A hypothesis is a statement made about the value of a population parameter. A hypothesis test uses a sample or an experiment to determine whether or not to reject the hypothesis.
The result of the experiment or the statistic that is calculated from the sample is called the test statistic.
In order to carry out the test, you need to form two hypotheses:
the null hypothesis, H0, is the hypothesis that you assume to be correct
the alternative hypothesis, H1, tells you about the parameter if your assumption is shown to be wrong
Hypothesis tests with alternative hypotheses in the form H1:p<… and H1:P>… are called one-tailed tests.
Hypothesis tests with an alternative hypothesis in the form H1:p≠… are called two-tailed tests.
To carry out a hypothesis test you assume the null hypothesis is true, then consider how likely the observed value of the test statistic was to occur.
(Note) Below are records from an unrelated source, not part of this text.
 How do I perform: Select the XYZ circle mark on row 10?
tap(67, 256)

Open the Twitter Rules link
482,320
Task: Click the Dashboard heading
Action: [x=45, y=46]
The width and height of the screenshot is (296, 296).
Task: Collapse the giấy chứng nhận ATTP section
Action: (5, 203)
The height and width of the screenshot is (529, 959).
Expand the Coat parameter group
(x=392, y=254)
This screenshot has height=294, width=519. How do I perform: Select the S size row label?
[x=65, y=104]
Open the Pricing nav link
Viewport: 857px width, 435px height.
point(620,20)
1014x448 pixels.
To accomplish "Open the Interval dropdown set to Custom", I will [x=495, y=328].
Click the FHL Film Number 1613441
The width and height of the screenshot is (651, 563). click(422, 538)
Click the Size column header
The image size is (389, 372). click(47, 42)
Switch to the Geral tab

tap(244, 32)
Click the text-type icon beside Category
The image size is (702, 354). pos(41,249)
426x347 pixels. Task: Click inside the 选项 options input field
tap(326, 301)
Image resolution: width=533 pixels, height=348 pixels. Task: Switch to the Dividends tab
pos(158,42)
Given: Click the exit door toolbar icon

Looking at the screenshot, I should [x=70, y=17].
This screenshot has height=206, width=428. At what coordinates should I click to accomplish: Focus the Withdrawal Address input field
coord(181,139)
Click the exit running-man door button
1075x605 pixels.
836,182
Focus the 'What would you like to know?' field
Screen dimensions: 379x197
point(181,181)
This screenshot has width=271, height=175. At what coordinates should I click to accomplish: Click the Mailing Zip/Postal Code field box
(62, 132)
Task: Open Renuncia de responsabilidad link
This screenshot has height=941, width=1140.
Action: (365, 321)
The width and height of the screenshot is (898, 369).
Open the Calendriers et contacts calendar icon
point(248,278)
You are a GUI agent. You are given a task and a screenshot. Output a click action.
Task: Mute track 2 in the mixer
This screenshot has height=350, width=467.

If this likelihood is less than a given threshold, called the significance level of the test, then you reject the null hypothesis.
A critical region is a region of the probability distribution which, if the test statistic falls within it, would cause you to reject the null hypothesis.
The critical value is the first value to fall inside of the critical region.
The actual significance level of a hypothesis test is the probability of incorrectly rejecting the null hypothesis.
For a two-tailed test the critical region is made up of two parts, one at each end of the distribution.
For a two-tailed test the critical region is split at either end of the distribution.
For a two-tailed test, either double the p-value for your observation, or halve the significance level at the end you are testing.
The acceptance region is the area in which we accept the null hypothesis.